An Introduction to The Masses


An Introduction to
The Masses

By Tim Davenport and other writers on Wikipedia


The Masses was a graphically innovative magazine of socialist politics published monthly in the United States from 1911 until 1917, when federal prosecutors brought charges against its editors for conspiring to obstruct conscription. It was succeeded by The Liberator and then later The New Masses. It published reportage, fiction, poetry and art by the leading radicals of the time such as Max Eastman, John Reed, Dorothy Day, and Floyd Dell.

History

Piet Vlag, an eccentric socialist immigrant from the Netherlands, founded the magazine in 1911. Vlag’s dream of a co-operatively operated magazine never worked well, and after just a few issues, he left for Florida. His vision of an illustrated socialist monthly had, however, attracted a circle of young activists in Greenwich Village to The Masses that included visual artists from the Ashcan school like John French Sloan. These Greenwich Village artists and writers asked one of their own, Max Eastman (who was then studying for a doctorate under John Dewey at Columbia University), to edit their magazine. John Sloan, Art Young, Louis Untermeyer, and Inez Haynes Gillmore (among others) mailed a terse letter to Eastman in August 1912: “You are elected editor of The Masses. No pay.”[1] In the first issue, Eastman wrote the following manifesto:

A Free Magazine — This magazine is owned and published cooperatively by its editors. It has no dividends to pay, and nobody is trying to make money out of it. A revolutionary and not a reform magazine; a magazine with a sense of humour and no respect for the respectable; frank; arrogant; impertinent; searching for true causes; a magazine directed against rigidity and dogma wherever it is found; printing what is too naked or true for a money-making press; a magazine whose final policy is to do as it pleases and conciliate nobody, not even its readers — There is a field for this publication in America. Help us to find it.

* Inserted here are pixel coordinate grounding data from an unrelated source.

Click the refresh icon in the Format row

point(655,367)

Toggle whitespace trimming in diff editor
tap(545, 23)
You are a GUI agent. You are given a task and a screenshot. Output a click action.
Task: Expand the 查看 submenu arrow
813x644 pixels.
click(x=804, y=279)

The Masses was to some extent defined by its association with New York’s artistic culture. “The birth of The Masses,” Eastman later wrote, “coincided with the birth of ‘Greenwich Village’ as a self-conscious entity, an American Bohemia or gipsy-minded Latin Quarter, but its relations with that entity were not simple.”[2] The Masses was very much embedded in a specific metropolitan milieu, unlike some other competing socialist periodicals (such as the Appeal to Reason, a populist-inflected 500,000-circulation weekly produced out of Girard, Kansas).

The magazine carved out a unique position for itself within American Left print culture. It was more open to Progressive Era reforms, like women’s suffrage, than Emma Goldman’s anarchist Mother Earth. At the same time it fiercely criticized more mainstream leftist publications like The New Republic for insufficient radicalism.[3] ”Physically Fit”, a drawing by Henri J. Glintenkamp, published in the magazine in 1917, that was cited in the indictment. Political cartoon by Art Young, first published in The Masses in 1917.

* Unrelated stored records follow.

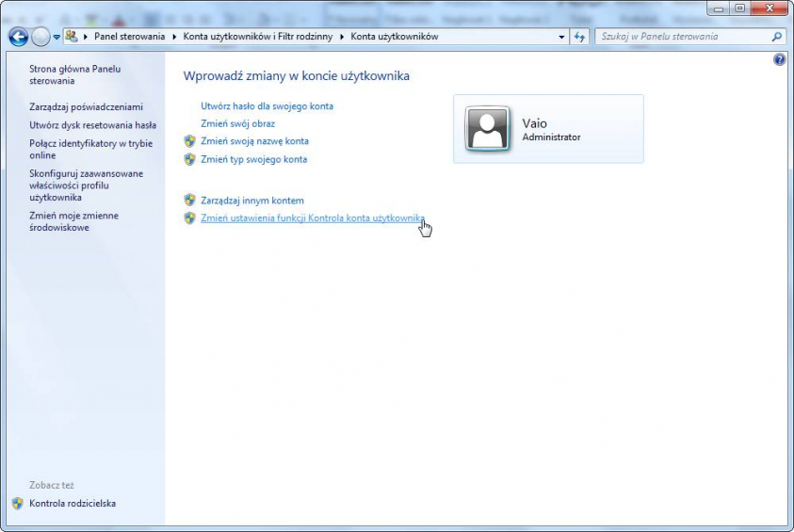Expand the address bar history dropdown

[562, 37]
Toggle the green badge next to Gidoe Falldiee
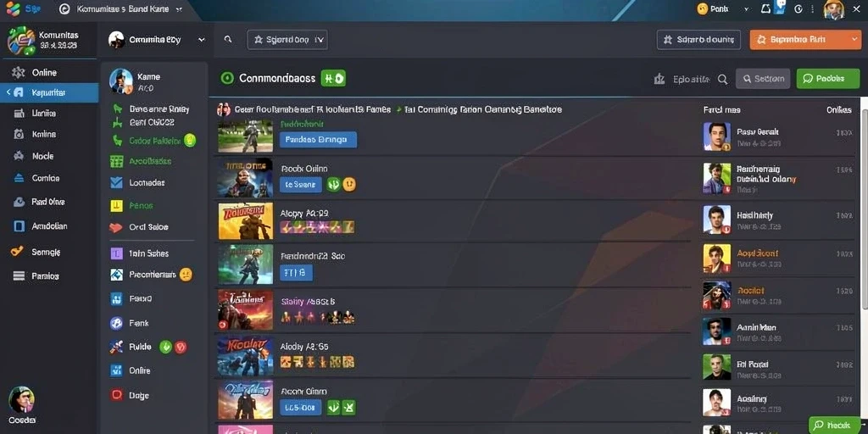 point(190,141)
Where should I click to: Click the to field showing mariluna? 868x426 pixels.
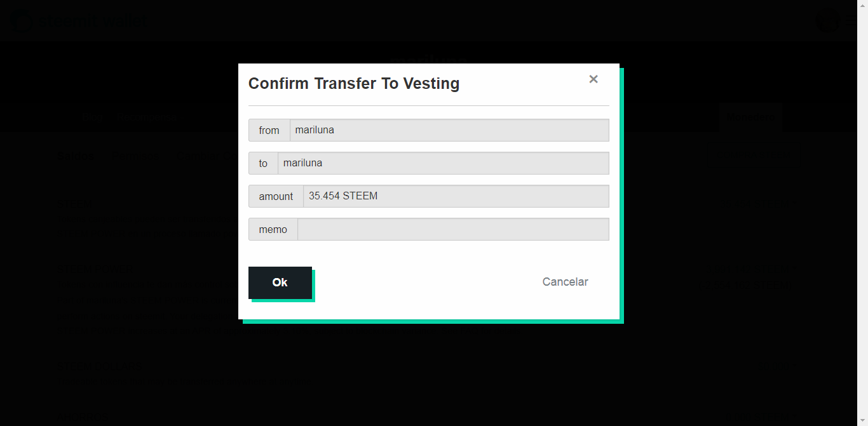(x=444, y=163)
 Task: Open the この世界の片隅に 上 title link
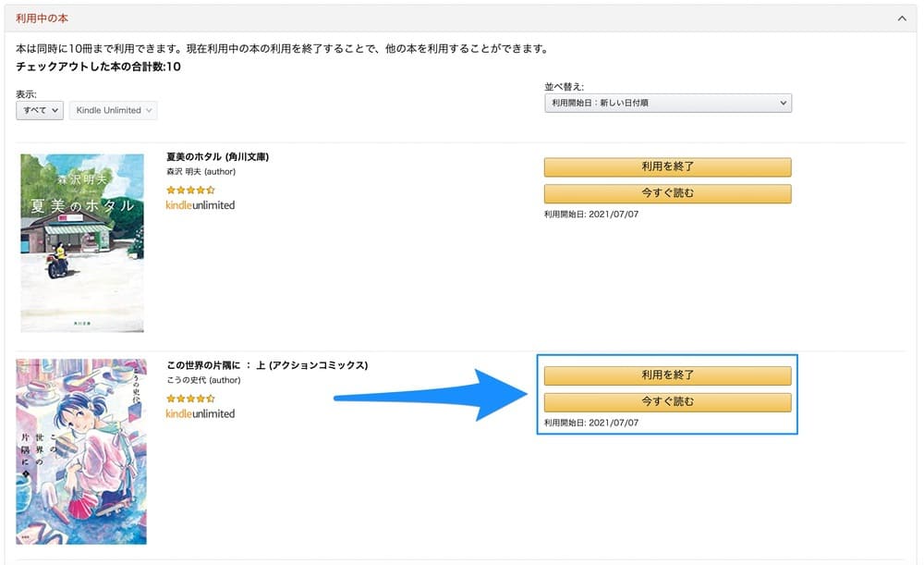click(x=267, y=365)
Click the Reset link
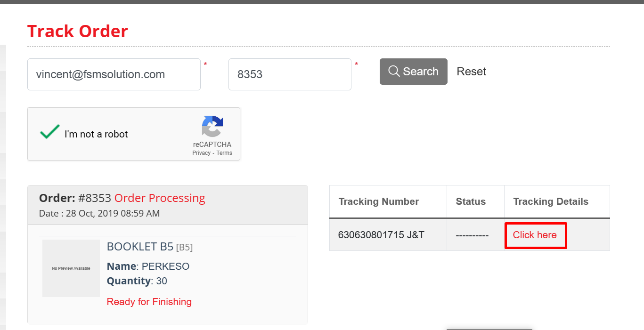The height and width of the screenshot is (330, 644). click(x=471, y=72)
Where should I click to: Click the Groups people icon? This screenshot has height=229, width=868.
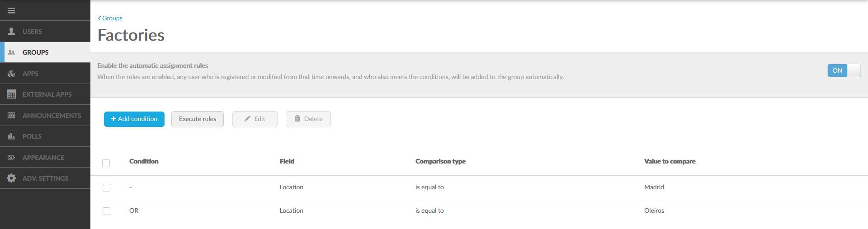12,52
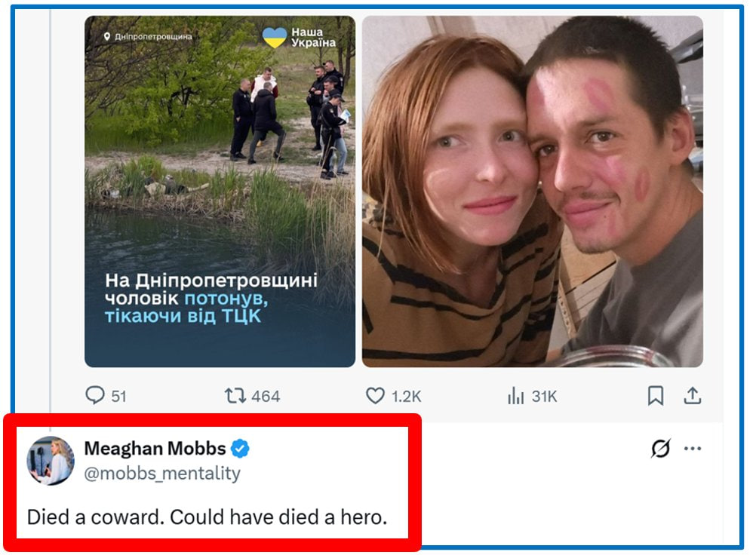Open Meaghan Mobbs profile avatar
This screenshot has height=555, width=756.
[x=51, y=461]
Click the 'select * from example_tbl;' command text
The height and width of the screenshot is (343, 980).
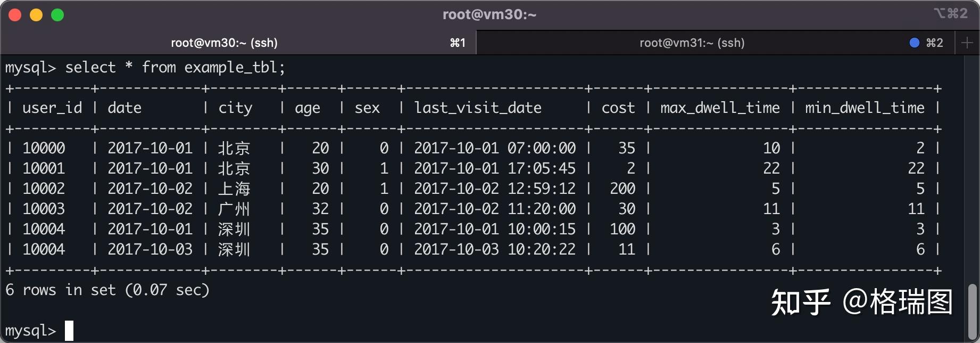(175, 68)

World War I continually exercised The Masses’ political imagination. Its editors believed the cause of the conflict was transparently clear: imperialist international finance capital. Grotesque caricatures of Europe’s wealthy bankers directing workingmen’s guns populated the magazine’s pages. Even before it began, throughout the various scares of 1912 and 1913, the paper consistently railed against militarism.

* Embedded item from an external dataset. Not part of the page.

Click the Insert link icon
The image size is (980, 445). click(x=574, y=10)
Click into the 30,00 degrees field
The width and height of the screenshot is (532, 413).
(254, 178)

After Eastman assumed leadership, and especially after August 1914, the magazine’s denouncements of the war were frequent and fierce. In the September 1914 edition of his column, “Knowledge and Revolution,” Eastman predicted: “Probably no one will actually be the victor in this gambler’s war—for we may as well call it a gambler’s war. Only so can we indicate its underlying commercial causes, its futility, and yet also the tall spirit in which it is carried off.”[4] The Trial

Following the passing of the Espionage Act (Pub. L. 65-24, 40 Stat. 217, enacted June 15, 1917), The Masses attempted to comply with the new regulations as to remain eligible for shipment by the U.S. Postal Service. The business manager, Merrill Rogers, “made efforts to be in compliance by seeking counsel from George Creel, Chairman of the Committee on Public Post office still denied use of the mails.”[5] Challenging the injunction from the mail, The Masses found brief success in having the ban overturned; however, after bringing public attention to the issue, the government officially identified the “treasonable material” in the 1917 August issue and, shortly after, issued charges against Max Eastman, Floyd Dell, John Reed, Josephine Bell, H.J. Glintenkamp, Art Young, and Merrill Rogers. Charged with seeking to “unlawfully and willfully…obstruct the recruiting and enlistment of the United States” military, Eastman and his “conspirators” faced fines up to 10,000 dollars and twenty years imprisonment.[6]

First Trial

The trial opened April 15, 1918, and despite the onslaught of prejudicial emotions, the defendants were not very worried. The Masses cohort, aware of the prosecutory artifice, played up a lackadaisical performance of absurdist humor. “Contributing to a carnival atmosphere that first day of the trial was a band just outside the courtroom window patriotic tunes in a campaign to sell Liberty Bonds and disturbing the solemnity within the courtroom itself. Each time the band played the “Star Spangled Banner” Merrill Rogers jumped to the floor to salute the flag. Only after the fourth time that the band played the tune and only after the Judge asked him did Rogers finally dispense with the salute.”[7] Finally, only five of seven defendants even appeared for the trial – Reed was still in Russia and H.J. Glintenkamp was of unknown whereabouts, though rumored to be anywhere from South America to Idaho. Louis Untermeyer commented, “As the trial went on it was evident that the indictment was a legal subterfuge and that what was really on trial was the issue of a free press.”[8]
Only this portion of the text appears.